■ **Exercise brief**: Quote every line below exactly as it reads.

Pixel coordinate grounding data:
▼

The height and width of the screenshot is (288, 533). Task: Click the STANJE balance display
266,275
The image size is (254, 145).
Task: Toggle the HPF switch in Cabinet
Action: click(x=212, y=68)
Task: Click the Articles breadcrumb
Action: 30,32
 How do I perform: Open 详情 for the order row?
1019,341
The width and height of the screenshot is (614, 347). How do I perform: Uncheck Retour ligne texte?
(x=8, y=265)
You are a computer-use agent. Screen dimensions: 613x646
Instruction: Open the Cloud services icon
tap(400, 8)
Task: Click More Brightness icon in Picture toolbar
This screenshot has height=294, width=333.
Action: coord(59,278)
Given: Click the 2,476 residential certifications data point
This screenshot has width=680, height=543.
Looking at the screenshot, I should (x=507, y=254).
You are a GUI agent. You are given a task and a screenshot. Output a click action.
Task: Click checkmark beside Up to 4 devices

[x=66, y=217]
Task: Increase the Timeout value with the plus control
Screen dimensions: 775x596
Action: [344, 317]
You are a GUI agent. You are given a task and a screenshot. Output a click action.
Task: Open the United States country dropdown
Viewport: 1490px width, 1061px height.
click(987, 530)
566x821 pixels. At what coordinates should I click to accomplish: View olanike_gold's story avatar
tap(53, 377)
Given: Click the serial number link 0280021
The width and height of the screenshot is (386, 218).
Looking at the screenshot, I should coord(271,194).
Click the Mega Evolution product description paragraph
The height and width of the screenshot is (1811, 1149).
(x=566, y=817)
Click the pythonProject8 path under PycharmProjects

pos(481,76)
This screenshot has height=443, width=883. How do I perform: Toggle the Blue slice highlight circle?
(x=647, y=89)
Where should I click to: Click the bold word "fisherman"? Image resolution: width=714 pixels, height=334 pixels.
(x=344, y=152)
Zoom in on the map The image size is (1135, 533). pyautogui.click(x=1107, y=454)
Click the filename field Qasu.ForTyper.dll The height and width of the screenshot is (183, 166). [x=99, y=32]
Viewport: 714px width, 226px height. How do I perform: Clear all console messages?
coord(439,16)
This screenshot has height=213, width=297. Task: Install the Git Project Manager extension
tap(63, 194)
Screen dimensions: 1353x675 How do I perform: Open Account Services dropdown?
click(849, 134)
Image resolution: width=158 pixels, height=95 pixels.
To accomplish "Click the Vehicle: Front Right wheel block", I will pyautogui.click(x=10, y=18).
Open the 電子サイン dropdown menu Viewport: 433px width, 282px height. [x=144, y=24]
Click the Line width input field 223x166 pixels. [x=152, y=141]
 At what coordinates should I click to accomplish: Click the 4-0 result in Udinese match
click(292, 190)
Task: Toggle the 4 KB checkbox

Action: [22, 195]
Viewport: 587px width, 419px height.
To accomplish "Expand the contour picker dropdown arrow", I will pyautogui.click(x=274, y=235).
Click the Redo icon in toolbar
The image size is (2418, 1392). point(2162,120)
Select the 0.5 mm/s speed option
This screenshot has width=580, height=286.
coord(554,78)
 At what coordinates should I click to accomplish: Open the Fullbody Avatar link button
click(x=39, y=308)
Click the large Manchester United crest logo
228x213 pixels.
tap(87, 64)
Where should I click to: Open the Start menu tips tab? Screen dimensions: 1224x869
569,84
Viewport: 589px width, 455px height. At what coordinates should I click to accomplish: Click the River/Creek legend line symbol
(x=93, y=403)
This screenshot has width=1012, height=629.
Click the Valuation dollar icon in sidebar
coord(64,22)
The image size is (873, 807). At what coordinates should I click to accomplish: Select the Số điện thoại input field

▲

■ **Task answer**:
The height and width of the screenshot is (288, 533). Task: Click the STANJE balance display
266,275
The image size is (254, 145).
Task: Toggle the HPF switch in Cabinet
Action: click(x=212, y=68)
Task: Click the Articles breadcrumb
Action: 30,32
 How do I perform: Open 详情 for the order row?
1019,341
The width and height of the screenshot is (614, 347). How do I perform: Uncheck Retour ligne texte?
(x=8, y=265)
You are a computer-use agent. Screen dimensions: 613x646
Instruction: Open the Cloud services icon
tap(400, 8)
Task: Click More Brightness icon in Picture toolbar
This screenshot has height=294, width=333.
Action: coord(59,278)
Given: Click the 2,476 residential certifications data point
This screenshot has width=680, height=543.
Looking at the screenshot, I should (x=507, y=254).
You are a GUI agent. You are given a task and a screenshot. Output a click action.
Task: Click checkmark beside Up to 4 devices

[x=66, y=217]
Task: Increase the Timeout value with the plus control
Screen dimensions: 775x596
Action: [344, 317]
You are a GUI agent. You are given a task and a screenshot. Output a click action.
Task: Open the United States country dropdown
Viewport: 1490px width, 1061px height.
click(987, 530)
566x821 pixels. At what coordinates should I click to accomplish: View olanike_gold's story avatar
tap(53, 377)
Given: Click the serial number link 0280021
The width and height of the screenshot is (386, 218).
Looking at the screenshot, I should coord(271,194).
Click the Mega Evolution product description paragraph
The height and width of the screenshot is (1811, 1149).
(x=566, y=817)
Click the pythonProject8 path under PycharmProjects

pos(481,76)
This screenshot has height=443, width=883. How do I perform: Toggle the Blue slice highlight circle?
(x=647, y=89)
Where should I click to: Click the bold word "fisherman"? Image resolution: width=714 pixels, height=334 pixels.
(x=344, y=152)
Zoom in on the map The image size is (1135, 533). pyautogui.click(x=1107, y=454)
Click the filename field Qasu.ForTyper.dll The height and width of the screenshot is (183, 166). [x=99, y=32]
Viewport: 714px width, 226px height. How do I perform: Clear all console messages?
coord(439,16)
This screenshot has height=213, width=297. Task: Install the Git Project Manager extension
tap(63, 194)
Screen dimensions: 1353x675 How do I perform: Open Account Services dropdown?
click(849, 134)
Image resolution: width=158 pixels, height=95 pixels.
To accomplish "Click the Vehicle: Front Right wheel block", I will pyautogui.click(x=10, y=18).
Open the 電子サイン dropdown menu Viewport: 433px width, 282px height. [x=144, y=24]
Click the Line width input field 223x166 pixels. [x=152, y=141]
 At what coordinates should I click to accomplish: Click the 4-0 result in Udinese match
click(292, 190)
Task: Toggle the 4 KB checkbox

Action: [22, 195]
Viewport: 587px width, 419px height.
To accomplish "Expand the contour picker dropdown arrow", I will pyautogui.click(x=274, y=235).
Click the Redo icon in toolbar
The image size is (2418, 1392). point(2162,120)
Select the 0.5 mm/s speed option
This screenshot has width=580, height=286.
coord(554,78)
 At what coordinates should I click to accomplish: Open the Fullbody Avatar link button
click(x=39, y=308)
Click the large Manchester United crest logo
228x213 pixels.
tap(87, 64)
Where should I click to: Open the Start menu tips tab? Screen dimensions: 1224x869
569,84
Viewport: 589px width, 455px height. At what coordinates should I click to accomplish: Click the River/Creek legend line symbol
(x=93, y=403)
This screenshot has width=1012, height=629.
Click the Valuation dollar icon in sidebar
coord(64,22)
The image size is (873, 807). At what coordinates should I click to accomplish: Select the Số điện thoại input field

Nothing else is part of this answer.